* Exercise details: Only the total should be returned: the number of lines in the data that hold the string "casino".

::: Supplied records :::

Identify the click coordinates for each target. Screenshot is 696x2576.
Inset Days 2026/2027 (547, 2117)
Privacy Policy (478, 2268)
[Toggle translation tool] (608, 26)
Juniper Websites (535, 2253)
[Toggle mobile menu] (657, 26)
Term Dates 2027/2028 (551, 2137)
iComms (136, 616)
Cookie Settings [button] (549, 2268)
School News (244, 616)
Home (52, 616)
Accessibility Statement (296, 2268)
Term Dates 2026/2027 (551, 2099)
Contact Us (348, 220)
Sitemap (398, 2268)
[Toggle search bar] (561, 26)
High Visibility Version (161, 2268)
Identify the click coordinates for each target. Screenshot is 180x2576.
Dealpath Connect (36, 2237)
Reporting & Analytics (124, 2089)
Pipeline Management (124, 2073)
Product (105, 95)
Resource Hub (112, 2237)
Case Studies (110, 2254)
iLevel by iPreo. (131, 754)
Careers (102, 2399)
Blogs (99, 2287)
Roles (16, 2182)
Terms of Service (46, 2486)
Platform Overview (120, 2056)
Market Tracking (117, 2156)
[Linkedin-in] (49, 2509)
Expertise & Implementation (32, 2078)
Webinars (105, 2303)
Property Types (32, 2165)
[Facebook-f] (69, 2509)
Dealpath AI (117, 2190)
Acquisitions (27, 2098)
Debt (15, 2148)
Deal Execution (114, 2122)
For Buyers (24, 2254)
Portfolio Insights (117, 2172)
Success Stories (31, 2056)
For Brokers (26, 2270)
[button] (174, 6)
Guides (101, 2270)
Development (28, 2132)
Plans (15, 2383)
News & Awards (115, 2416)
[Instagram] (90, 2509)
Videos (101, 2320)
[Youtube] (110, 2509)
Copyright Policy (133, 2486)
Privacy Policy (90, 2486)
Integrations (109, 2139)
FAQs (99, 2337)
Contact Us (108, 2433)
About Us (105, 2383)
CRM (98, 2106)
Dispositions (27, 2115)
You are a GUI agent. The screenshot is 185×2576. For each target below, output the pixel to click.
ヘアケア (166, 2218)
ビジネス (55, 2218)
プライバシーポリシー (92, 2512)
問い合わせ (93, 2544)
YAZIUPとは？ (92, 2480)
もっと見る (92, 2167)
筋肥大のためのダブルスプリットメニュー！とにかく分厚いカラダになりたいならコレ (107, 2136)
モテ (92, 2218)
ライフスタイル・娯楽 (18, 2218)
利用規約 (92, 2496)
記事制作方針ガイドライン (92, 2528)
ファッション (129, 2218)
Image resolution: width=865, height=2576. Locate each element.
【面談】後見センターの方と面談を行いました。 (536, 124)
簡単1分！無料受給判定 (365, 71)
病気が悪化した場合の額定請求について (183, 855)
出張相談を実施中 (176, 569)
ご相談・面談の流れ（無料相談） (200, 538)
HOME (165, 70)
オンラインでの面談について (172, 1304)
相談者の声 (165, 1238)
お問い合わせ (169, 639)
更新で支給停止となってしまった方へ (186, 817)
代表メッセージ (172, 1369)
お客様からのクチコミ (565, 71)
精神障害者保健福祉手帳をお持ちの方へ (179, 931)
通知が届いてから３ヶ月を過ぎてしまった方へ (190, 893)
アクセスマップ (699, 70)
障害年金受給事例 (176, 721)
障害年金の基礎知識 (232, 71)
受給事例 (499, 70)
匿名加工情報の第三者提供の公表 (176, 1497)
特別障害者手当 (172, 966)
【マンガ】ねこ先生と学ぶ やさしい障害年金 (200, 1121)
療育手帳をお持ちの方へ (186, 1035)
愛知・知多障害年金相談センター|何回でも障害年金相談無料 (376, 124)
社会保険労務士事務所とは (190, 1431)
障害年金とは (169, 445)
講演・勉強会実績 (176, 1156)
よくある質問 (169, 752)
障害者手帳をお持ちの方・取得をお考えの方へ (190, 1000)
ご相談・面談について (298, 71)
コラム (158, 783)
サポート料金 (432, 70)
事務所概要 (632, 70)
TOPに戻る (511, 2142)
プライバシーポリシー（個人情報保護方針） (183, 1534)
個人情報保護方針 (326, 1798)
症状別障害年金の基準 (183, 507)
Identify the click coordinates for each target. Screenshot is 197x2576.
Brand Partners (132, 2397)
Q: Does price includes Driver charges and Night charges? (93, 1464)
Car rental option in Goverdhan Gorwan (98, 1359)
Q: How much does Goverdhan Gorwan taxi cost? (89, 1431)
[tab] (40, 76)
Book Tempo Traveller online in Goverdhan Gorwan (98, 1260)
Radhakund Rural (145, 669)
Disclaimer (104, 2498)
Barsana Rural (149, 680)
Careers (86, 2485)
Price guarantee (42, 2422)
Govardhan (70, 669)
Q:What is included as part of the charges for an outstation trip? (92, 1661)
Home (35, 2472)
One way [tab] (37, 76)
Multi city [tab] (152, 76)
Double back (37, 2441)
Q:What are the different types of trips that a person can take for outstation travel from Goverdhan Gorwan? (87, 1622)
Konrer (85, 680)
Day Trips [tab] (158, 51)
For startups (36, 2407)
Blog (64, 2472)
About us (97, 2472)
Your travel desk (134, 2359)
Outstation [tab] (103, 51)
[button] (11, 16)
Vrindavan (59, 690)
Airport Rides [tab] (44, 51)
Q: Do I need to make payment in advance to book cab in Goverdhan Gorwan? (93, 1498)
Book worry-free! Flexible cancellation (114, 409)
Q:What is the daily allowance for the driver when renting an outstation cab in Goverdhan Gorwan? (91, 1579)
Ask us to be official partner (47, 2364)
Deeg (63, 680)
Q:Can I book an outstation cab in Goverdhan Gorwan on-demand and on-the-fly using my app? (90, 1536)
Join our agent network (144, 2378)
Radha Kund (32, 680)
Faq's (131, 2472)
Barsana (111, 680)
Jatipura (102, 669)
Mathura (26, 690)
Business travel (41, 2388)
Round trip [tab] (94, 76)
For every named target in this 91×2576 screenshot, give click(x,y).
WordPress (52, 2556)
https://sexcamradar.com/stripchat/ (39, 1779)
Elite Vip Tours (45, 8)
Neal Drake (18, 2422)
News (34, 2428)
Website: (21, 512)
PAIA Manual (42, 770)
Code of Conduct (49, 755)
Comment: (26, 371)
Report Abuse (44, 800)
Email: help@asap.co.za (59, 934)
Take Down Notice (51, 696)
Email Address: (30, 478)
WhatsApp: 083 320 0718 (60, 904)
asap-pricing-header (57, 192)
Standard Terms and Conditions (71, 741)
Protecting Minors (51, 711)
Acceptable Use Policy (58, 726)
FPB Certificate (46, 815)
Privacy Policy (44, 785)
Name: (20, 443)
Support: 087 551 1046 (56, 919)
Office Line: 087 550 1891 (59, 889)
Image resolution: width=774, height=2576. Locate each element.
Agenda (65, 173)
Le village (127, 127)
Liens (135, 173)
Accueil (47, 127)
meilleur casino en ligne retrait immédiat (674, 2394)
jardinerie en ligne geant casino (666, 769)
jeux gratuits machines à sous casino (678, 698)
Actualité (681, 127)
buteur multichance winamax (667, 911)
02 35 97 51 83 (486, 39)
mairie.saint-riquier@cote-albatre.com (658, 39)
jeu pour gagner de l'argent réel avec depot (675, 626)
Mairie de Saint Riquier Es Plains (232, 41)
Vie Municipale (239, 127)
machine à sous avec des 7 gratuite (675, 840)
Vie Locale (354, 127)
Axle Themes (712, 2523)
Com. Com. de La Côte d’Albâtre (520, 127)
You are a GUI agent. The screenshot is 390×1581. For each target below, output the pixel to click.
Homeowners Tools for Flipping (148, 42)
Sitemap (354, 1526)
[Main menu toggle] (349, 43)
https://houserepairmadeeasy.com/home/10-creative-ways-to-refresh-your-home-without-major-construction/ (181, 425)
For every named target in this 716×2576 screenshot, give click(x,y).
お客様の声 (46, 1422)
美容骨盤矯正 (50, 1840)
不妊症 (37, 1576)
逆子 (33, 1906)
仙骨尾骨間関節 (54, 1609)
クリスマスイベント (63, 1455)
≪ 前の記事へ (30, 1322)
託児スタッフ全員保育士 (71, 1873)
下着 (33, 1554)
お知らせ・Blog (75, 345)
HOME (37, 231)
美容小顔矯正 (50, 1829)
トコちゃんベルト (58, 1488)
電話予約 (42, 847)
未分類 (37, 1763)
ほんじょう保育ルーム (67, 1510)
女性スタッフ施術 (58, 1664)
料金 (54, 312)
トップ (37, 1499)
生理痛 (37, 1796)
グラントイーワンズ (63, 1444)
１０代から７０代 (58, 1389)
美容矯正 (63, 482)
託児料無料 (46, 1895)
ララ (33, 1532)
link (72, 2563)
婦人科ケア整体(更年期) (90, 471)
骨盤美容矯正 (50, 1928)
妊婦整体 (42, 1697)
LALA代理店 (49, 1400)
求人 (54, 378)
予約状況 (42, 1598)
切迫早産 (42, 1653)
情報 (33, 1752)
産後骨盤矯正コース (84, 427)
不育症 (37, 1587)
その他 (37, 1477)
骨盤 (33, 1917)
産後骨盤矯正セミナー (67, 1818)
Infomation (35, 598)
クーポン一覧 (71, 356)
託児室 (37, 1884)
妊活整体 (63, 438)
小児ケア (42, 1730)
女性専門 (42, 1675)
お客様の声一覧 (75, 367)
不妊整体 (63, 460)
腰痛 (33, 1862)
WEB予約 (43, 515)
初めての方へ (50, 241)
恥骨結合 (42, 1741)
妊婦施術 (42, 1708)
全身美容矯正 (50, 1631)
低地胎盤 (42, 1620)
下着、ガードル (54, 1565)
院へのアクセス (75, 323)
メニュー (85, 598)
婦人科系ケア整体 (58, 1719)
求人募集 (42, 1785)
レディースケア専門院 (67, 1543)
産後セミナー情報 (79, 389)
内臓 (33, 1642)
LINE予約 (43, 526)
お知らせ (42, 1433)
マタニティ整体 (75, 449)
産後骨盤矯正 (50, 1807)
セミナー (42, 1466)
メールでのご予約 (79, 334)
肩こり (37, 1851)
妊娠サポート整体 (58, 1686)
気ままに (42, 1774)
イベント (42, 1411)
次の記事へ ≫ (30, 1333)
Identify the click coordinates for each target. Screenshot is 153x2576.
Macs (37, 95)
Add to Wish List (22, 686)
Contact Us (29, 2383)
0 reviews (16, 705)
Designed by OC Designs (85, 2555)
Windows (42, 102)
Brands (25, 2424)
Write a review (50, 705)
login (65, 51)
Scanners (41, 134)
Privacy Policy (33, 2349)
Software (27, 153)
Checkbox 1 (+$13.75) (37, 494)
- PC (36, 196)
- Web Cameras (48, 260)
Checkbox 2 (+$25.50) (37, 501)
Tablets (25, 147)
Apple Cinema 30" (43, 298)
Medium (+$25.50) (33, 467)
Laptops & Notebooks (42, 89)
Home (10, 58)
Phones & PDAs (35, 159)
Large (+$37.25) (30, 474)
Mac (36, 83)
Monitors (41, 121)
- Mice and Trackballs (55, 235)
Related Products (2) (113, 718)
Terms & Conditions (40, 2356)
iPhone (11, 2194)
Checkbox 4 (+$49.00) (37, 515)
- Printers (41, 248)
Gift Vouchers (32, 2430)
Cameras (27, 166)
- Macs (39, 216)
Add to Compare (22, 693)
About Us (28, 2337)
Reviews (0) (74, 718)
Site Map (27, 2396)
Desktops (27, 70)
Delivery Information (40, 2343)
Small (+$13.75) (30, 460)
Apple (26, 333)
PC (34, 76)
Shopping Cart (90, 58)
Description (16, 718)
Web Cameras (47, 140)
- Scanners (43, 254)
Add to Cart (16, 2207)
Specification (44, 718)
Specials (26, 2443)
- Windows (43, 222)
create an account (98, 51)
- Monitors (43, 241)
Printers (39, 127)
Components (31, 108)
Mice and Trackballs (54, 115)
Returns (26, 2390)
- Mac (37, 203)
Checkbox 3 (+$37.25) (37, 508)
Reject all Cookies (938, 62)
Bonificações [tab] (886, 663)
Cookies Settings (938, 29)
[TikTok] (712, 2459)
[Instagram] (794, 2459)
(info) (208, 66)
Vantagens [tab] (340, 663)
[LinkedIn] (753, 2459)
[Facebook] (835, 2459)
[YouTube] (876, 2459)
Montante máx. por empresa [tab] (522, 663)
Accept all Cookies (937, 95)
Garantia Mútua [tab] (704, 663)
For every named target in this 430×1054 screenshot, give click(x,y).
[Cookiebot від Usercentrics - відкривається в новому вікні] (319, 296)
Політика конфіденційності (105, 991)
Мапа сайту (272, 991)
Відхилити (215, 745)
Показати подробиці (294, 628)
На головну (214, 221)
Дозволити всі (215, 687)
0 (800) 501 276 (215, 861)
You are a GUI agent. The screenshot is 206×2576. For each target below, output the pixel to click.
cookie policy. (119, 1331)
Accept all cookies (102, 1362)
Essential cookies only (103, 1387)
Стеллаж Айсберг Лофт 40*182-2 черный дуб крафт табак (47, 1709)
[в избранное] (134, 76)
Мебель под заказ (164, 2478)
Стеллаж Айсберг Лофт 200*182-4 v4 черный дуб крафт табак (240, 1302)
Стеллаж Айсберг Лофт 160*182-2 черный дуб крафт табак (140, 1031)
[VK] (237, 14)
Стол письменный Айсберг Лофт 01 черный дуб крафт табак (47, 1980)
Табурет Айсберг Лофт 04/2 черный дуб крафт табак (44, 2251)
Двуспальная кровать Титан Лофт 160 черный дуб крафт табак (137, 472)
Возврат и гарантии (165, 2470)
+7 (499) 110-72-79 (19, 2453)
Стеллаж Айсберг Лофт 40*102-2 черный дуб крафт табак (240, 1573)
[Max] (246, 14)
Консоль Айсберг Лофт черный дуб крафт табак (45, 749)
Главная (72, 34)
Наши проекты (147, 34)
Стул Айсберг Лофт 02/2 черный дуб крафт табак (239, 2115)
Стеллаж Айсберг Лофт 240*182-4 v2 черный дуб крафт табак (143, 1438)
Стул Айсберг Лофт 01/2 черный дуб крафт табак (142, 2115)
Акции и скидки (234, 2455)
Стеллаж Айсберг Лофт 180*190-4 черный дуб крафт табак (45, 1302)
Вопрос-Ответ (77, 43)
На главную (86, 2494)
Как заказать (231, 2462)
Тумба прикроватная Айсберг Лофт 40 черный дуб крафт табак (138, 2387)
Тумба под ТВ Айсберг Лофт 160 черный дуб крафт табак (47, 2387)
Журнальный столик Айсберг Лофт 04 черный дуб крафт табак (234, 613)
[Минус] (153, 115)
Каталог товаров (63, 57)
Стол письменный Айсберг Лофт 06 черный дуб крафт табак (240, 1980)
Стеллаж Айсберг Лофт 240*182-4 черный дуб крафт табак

:::

* Exercise result: 3